Does the projective Fermat curve have singular points?

Question

I want to check if the projective Fermat curve,

$$X^n+Y^n+Z^n=0, n \geq 1$$

has singular points.

Could you give me a hint how we could do this? Do we have to check maybe if the curve is irreducible? If so, how could we do this?

Answer 1

If you let $F(X,Y,Z) = X^n+Y^n+Z^n$, the singular points of the curve $C = \{ F = 0\}$ are defined by having all its derivatives equal to $0$, that is, $P \in C$ is a singular point if and only if \begin{equation*} \frac{\partial F}{\partial X}(P) = \frac{\partial F}{\partial Y}(P) = \frac{\partial F}{\partial Z}(P) = 0 \end{equation*}

The case $n=1$ is trivial (no such points). Let $n > 1$, check that the only possible point is $[0,0,0]$, but this point does not live in the projective space.
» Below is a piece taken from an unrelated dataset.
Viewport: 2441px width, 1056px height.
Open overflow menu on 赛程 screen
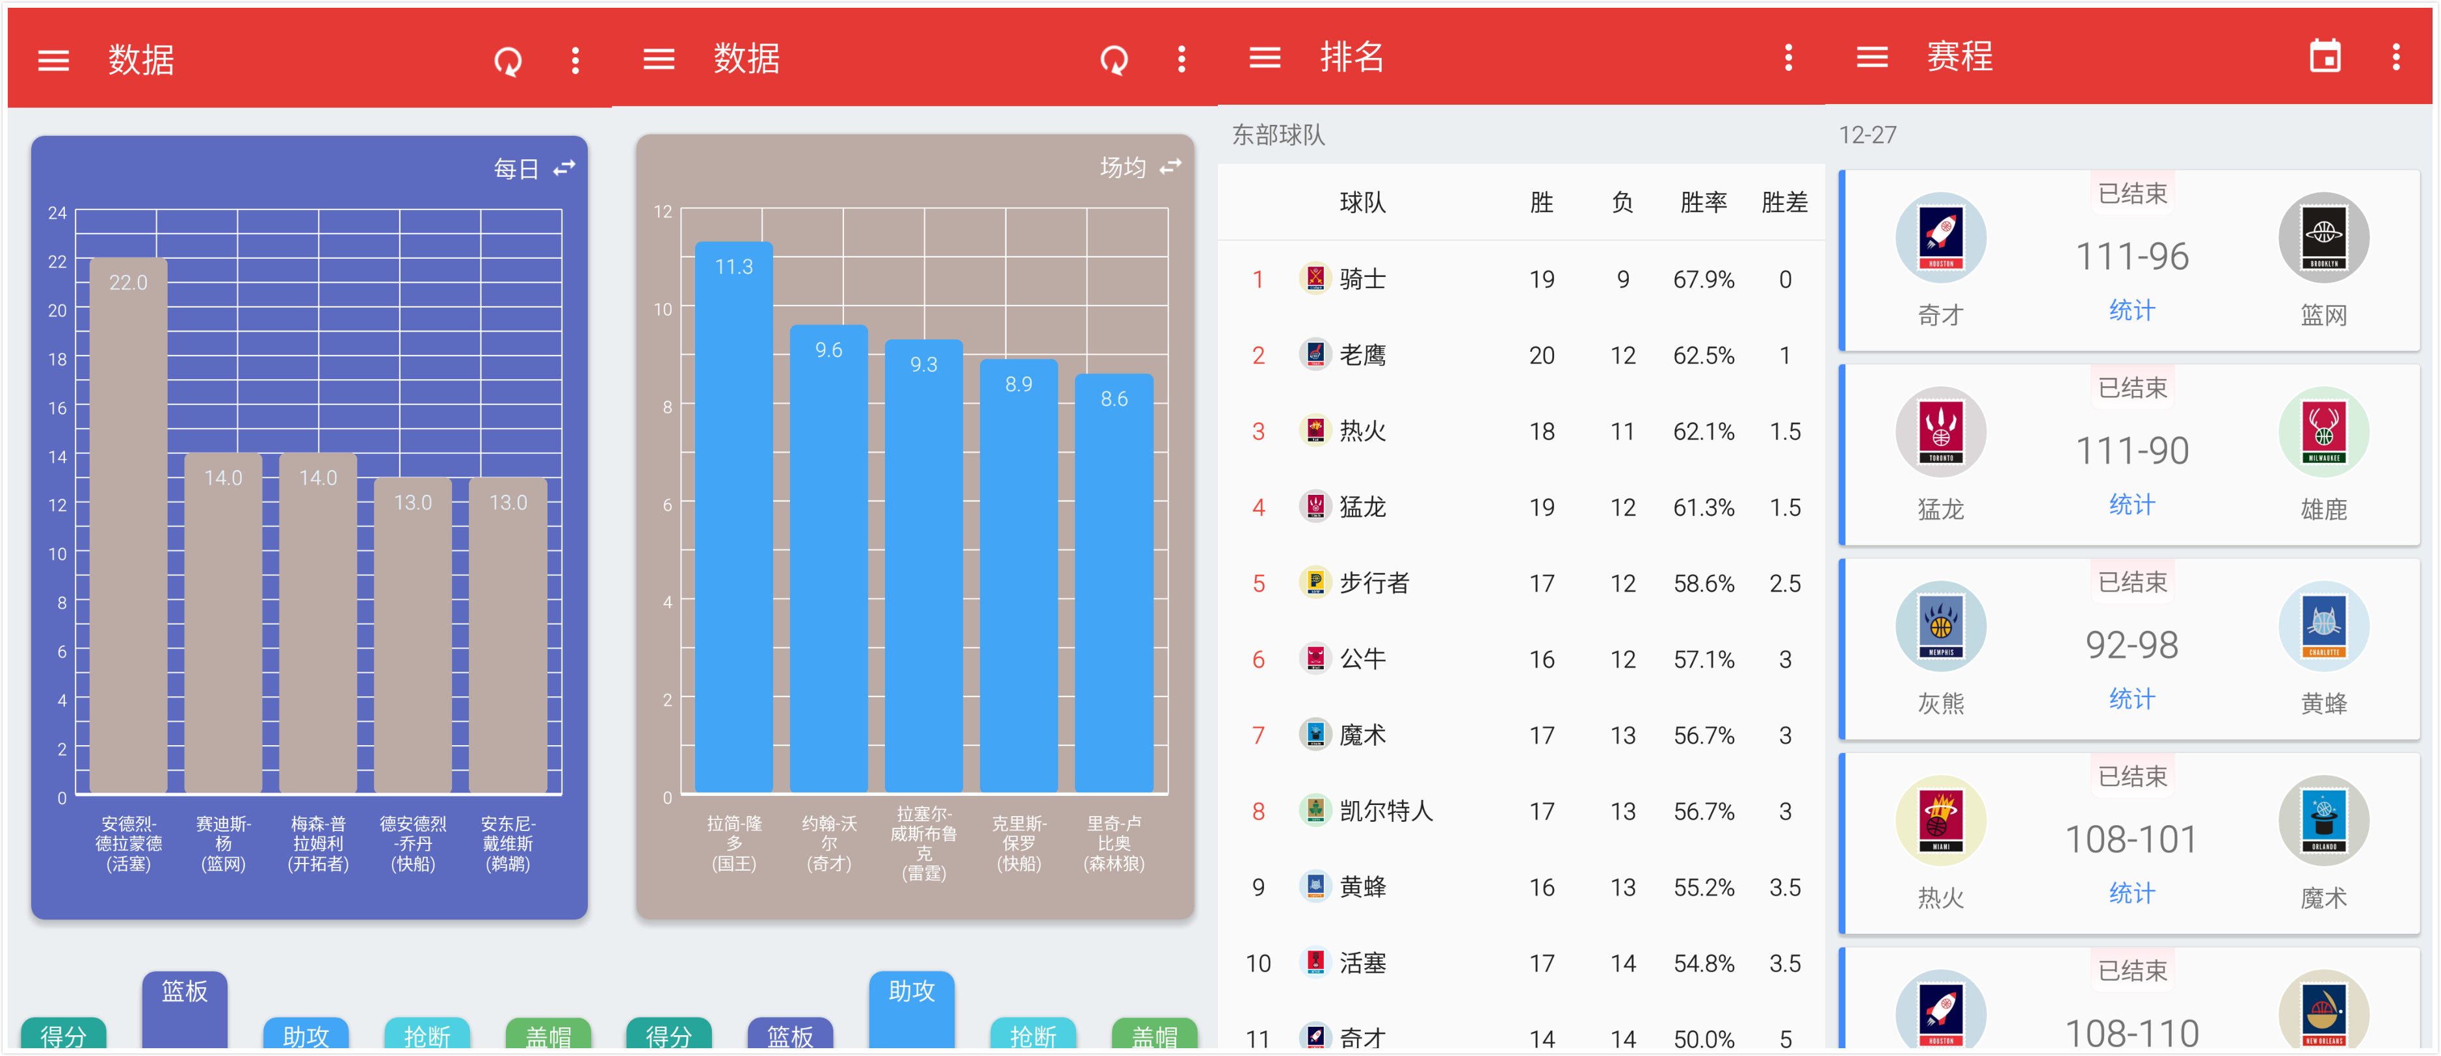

Hence this curve has no singular points.

Answer 2

If the curve $C$ is defined over a field $k$ , then $C$ is smooth unless the characteristic of the field is a prime number $p$ and that characteristic divides $n$, namely $n=p\nu$ for some $0\neq n\in \mathbb N$.

a) In this latter case the curve is non reduced, since its equation is $(x^\nu+y^\nu+z^\nu)^p=0$, and thus certainly not smooth.
b) If on the other hand $char (k)=0$ or $char(k)=p\gt0$ but $p$ does not divide $n$, then $C$ is smooth and thus irreducible.